In my setup, I have no "wan" -- this is an internal router and I map the various wired ports into various vlans on eth0 and eth1. However, it is the case that all my testing has been done using the wired connection to the port labelled "Internet". I will test to see if I see the same problem on other physical ports.
Thanks for the feedback. Is there an interface on that device that is part of a bridge? As part of my debugging, I have discovered that the device gets the promiscuous mode bit set if it is used in a bridge, even though the PROMISC flag doesn't get set on the interface.
I did some more testing and the problem affects both eth0 and eth1 and all physical ports. I have also tried various hacks in the driver to test things out (see the bug report for more info) and have convinced myself it is a real hardware or firmware problem in the multicast filter in the device. It is easy for the driver to workround just by treating the device as if it had no multicast filter and receiving all multicast frames.

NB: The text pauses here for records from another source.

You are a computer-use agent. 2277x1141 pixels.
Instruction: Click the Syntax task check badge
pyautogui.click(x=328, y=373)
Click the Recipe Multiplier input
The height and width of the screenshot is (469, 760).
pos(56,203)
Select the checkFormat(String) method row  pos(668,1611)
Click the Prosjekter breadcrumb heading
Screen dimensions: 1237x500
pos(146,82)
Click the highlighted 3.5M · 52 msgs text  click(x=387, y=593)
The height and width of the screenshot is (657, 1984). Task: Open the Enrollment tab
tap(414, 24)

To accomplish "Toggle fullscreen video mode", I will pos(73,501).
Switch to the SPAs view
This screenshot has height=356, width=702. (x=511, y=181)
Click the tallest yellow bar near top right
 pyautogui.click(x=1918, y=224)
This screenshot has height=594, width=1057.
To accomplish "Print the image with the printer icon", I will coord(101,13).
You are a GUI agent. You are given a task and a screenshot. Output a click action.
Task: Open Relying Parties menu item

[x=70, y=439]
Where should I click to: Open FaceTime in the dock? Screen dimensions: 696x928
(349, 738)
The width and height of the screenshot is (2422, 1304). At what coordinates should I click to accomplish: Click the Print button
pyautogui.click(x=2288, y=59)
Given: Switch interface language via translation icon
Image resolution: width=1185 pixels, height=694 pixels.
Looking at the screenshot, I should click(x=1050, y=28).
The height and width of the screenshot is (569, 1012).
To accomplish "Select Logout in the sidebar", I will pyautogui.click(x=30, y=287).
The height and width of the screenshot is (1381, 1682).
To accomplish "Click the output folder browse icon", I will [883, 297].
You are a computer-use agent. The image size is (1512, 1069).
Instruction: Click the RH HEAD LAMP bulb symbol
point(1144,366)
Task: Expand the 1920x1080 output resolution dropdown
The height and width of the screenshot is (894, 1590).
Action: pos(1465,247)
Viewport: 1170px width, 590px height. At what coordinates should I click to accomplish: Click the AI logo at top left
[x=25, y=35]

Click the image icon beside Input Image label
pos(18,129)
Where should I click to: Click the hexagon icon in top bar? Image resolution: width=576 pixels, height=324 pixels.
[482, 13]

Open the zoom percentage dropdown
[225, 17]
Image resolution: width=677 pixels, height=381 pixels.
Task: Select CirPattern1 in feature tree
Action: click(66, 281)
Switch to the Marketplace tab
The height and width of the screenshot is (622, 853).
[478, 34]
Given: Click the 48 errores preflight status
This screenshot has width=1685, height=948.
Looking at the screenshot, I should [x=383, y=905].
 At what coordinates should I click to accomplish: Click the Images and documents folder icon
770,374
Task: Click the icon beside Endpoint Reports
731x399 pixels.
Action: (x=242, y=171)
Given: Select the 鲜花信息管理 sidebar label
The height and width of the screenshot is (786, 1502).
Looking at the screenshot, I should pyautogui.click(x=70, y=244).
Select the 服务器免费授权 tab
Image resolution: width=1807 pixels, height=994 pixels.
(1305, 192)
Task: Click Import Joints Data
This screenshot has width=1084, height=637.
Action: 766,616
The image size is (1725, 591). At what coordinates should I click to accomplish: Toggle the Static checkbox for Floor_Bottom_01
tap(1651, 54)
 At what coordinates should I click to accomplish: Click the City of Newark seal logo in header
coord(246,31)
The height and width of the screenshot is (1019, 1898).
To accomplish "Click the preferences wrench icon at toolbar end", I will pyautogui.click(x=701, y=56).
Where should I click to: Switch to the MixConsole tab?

Does anyone know if the R7800 has firmware for the lan (dwmac) device? If so, I would be interested to test different versions if there are any.
If not, I will workround it in the driver. What is the best way in the lede world to have the driver work differently on a particular router? Conditional code in the driver? A specific patch which gets selected at build time? Is there a good way for the driver to work out at runtime which device it is running on to avoid having to have a specific image for the R7800? Or should I use a boot parameter?
Good point that the default config means the bug only shows up on the "wan" interface. But many people using lede (like me) don't use the default config. And even people using the default are seeing the problem when trying to use IPv6 on the wan port (see IPv6 works only with wan in promiscuous mode). We certainly need a fix.
Thanks for the suggestion about the switch. I had not checked that but, looking at both the counters (and the ar8327 driver code setting the registers) the switch seems to be forwarding the multicast packets on to the dwmac device.
Just wondering. Does the stock firmware have these issues as well?
I saw you mentioning that the issue might be hardware related to the switch. Wouldn't the stock firmware show the same issue? and if not, could we maybe extract the switch drivers from the GPL source-code and use those as a workaround?
i pushed an ipq branch to my staging treee. this is based on dissents tree with some cleanups and a few missing patches added. could folks please help test this tree ?
Sorry, but no beef.
I pulled the commit "ipq: more v4.9 fixes" on top of the LEDE master and compiled a 4.9 build for my R7800. But the router gets into a reboot loop, so no improvement
Looks like we need to get proper bootlogs from R7800 to solve the kernel 4.9 problem. I will install serial cable to my router.
Has anybody opened R7800 and used the serial header? Based on first inspection, I think that the case screws are hidden under the rubber feet. I tried to find any reference about the r7800 serial connection, but did not find anything really good. Based on FCC photos (and looking through the side vents) it looks like there is a proper serial header with pins, but the header is unnamed and pins are not identified.
I will likely install short patch cable to the internal header and use it to create a new permanent serial header outside the router, so that I will not need to open the router later.